-- START TEXT --

On the first anniversary of the Women’s March on Washington that took the United States – and the world – by storm on January 20, 2017 in the wake of the deeply unsettling inauguration of 45, women everywhere came together once again to protest The Man No One (sane) Wanted in Office.
In 2017, the Women’s March was a beacon of hope and defiance. In 2018, it is a testament to the power and resilience of women everywhere. Let’s show that same power in the voting booth this year. #PowerToThePolls
— Hillary Clinton (@HillaryClinton) January 20, 2018
From Stanford to right here in Ann Arbor, women united to remind everyone that our fight is still not over. Our rights, and the rights of so many other marginalized groups, are still in jeopardy, and we must continue to fight for those rights as we weather this storm of a presidency for the next three years.

-- END TEXT --

REQUIREMENT 1: Begin at the line in the records that has "Image resolution: width=551" and stop after the line that has "(x=103, y=7)". Write those lines out again, replacing "table" with "list" and leaving everything else unchanged.
The text and the records have no connection to each other.

-- START RECORDS PROVIDED --

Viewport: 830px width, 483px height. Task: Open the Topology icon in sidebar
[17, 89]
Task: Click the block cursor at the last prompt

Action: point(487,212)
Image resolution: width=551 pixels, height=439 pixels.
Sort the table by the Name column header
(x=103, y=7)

-- END RECORDS PROVIDED --
-- START RECORDS PROVIDED --

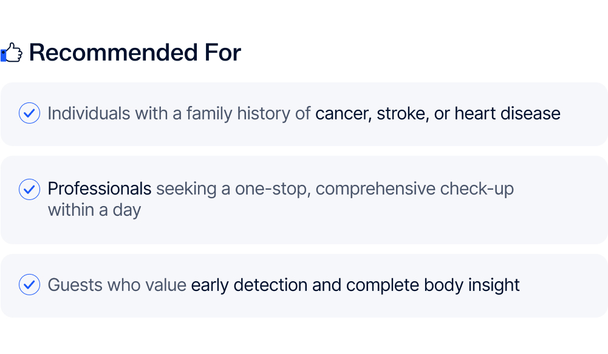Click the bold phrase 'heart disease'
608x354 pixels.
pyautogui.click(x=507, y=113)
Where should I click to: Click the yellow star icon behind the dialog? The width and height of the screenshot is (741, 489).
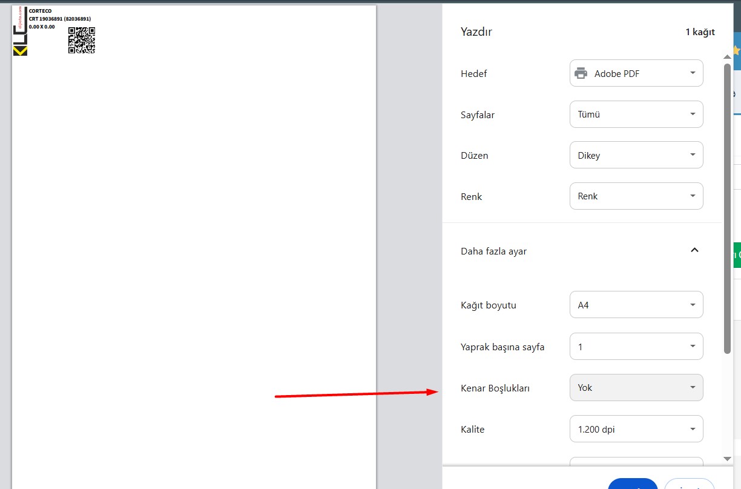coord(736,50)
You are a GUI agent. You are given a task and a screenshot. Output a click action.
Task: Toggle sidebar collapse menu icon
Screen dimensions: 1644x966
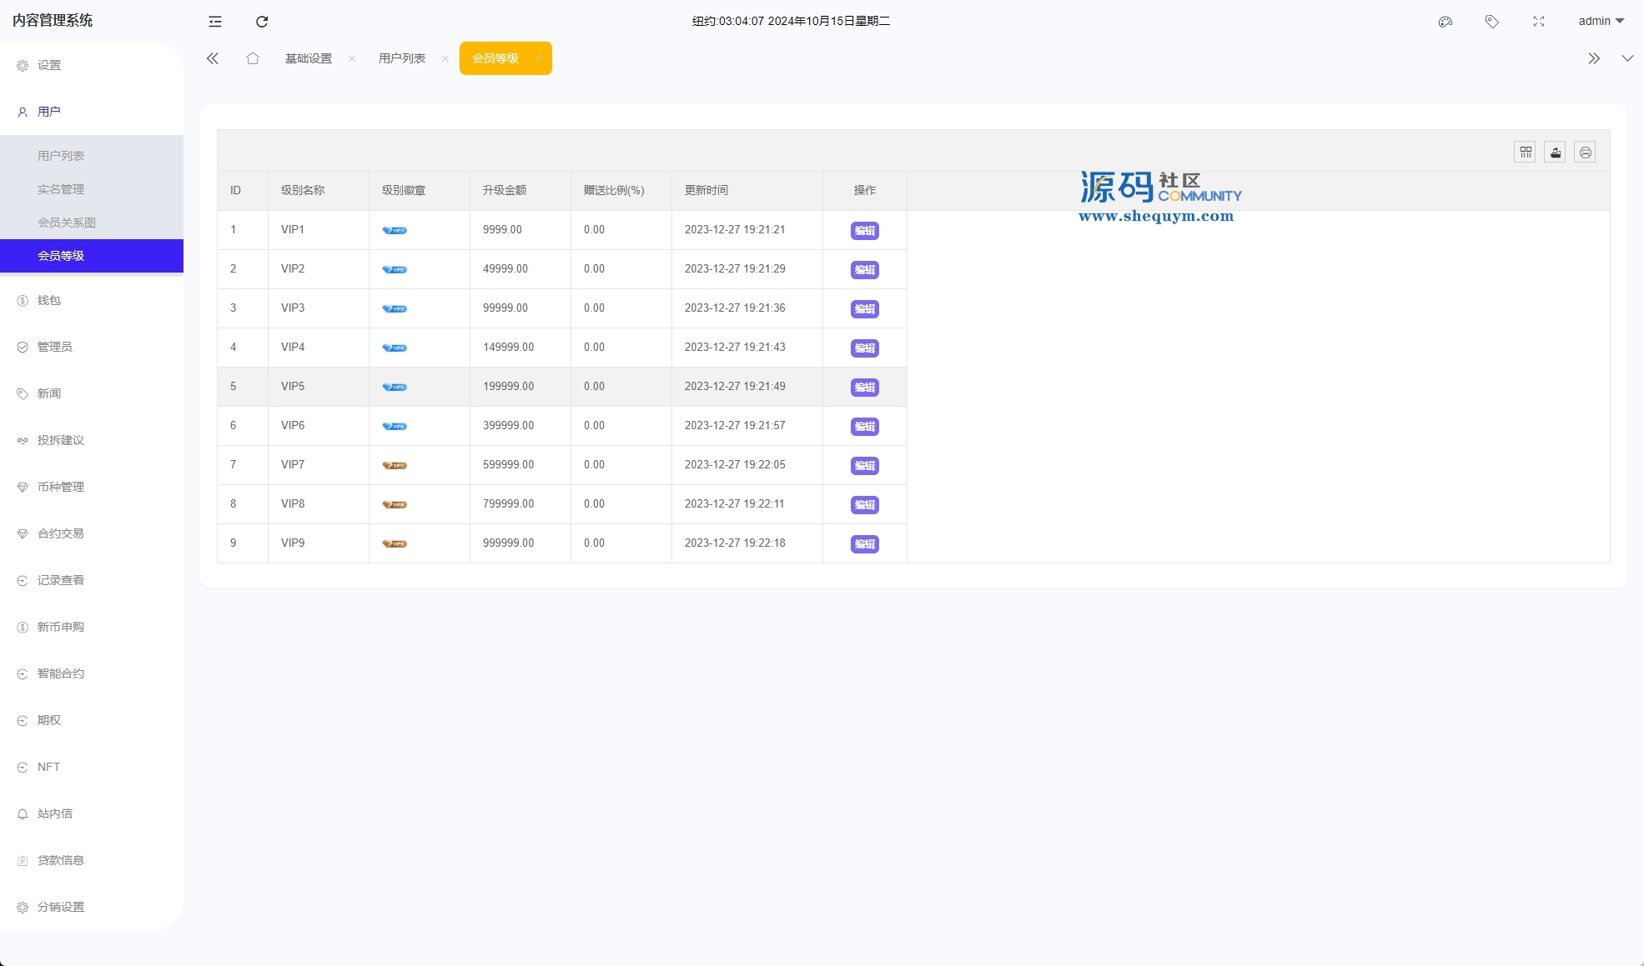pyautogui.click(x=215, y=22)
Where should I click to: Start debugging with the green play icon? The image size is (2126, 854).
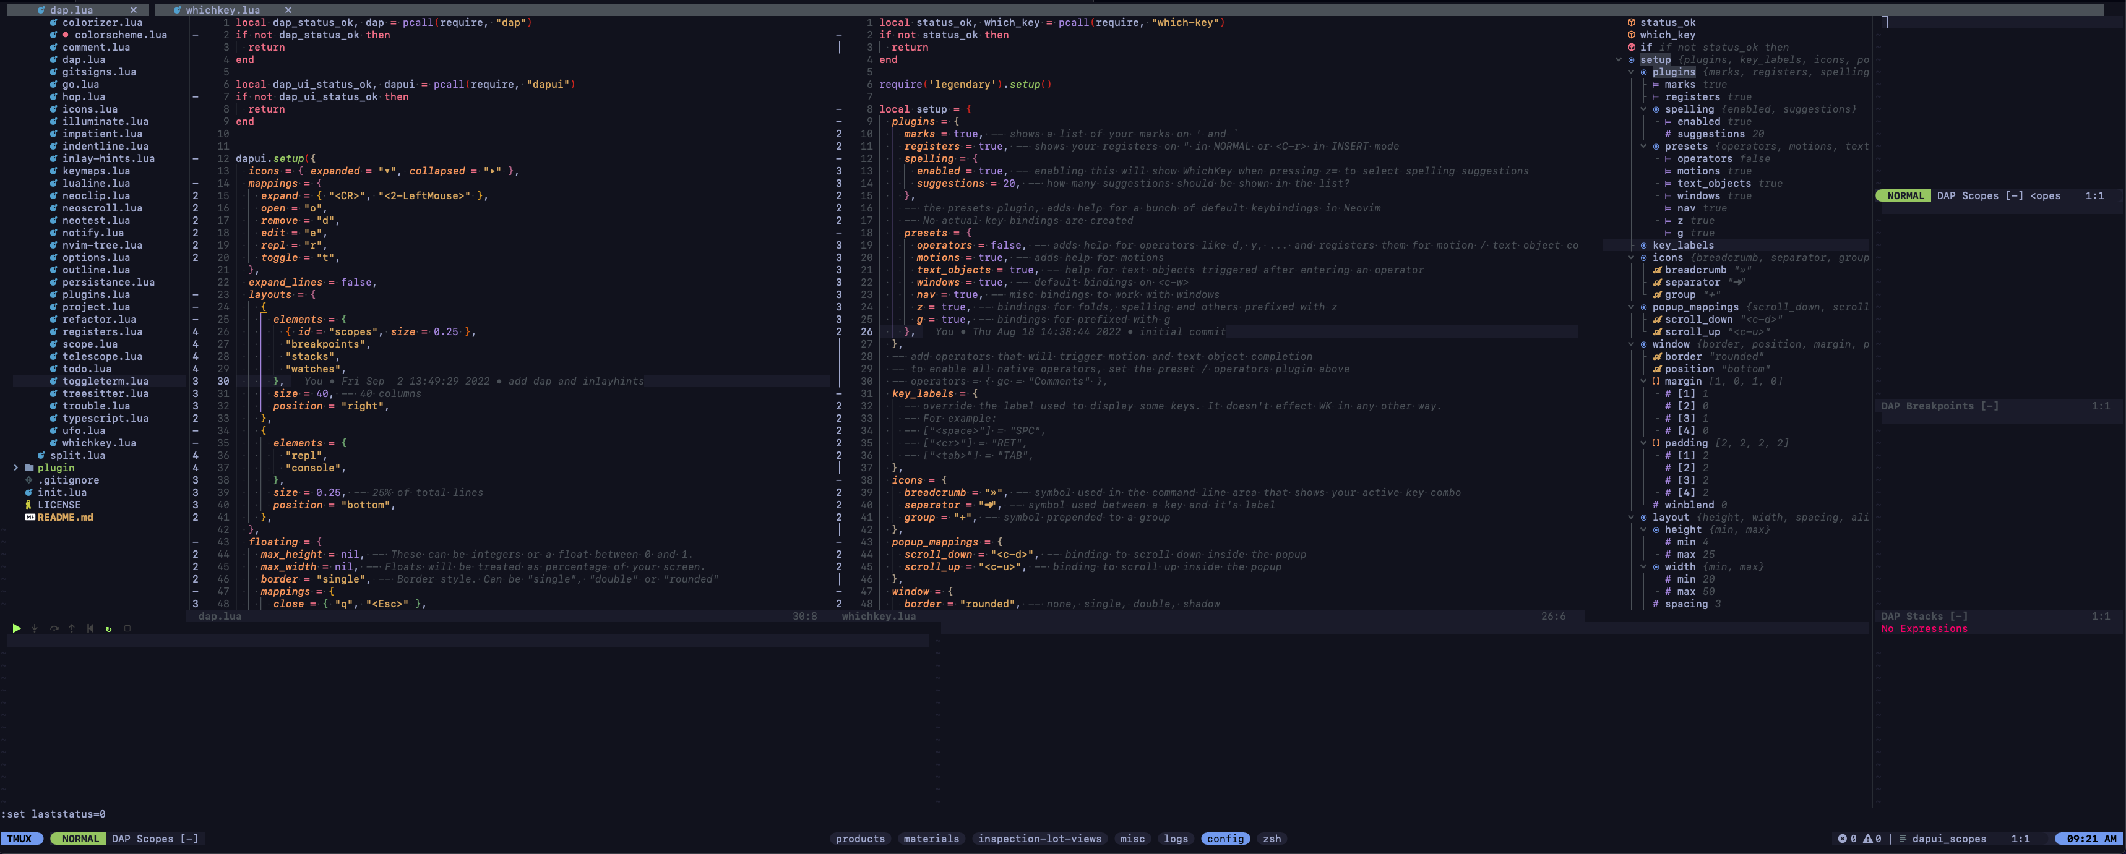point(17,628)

-- END RECORDS PROVIDED --

REQUIREMENT 2: Reproduce the passage on the Women's March word for word, beginning at the words "In 2017, the" and stopping after "next three years.".

EXERCISE ANSWER 1:
Image resolution: width=551 pixels, height=439 pixels.
Sort the list by the Name column header
(x=103, y=7)

EXERCISE ANSWER 2:
In 2017, the Women’s March was a beacon of hope and defiance. In 2018, it is a testament to the power and resilience of women everywhere. Let’s show that same power in the voting booth this year. #PowerToThePolls
— Hillary Clinton (@HillaryClinton) January 20, 2018
From Stanford to right here in Ann Arbor, women united to remind everyone that our fight is still not over. Our rights, and the rights of so many other marginalized groups, are still in jeopardy, and we must continue to fight for those rights as we weather this storm of a presidency for the next three years.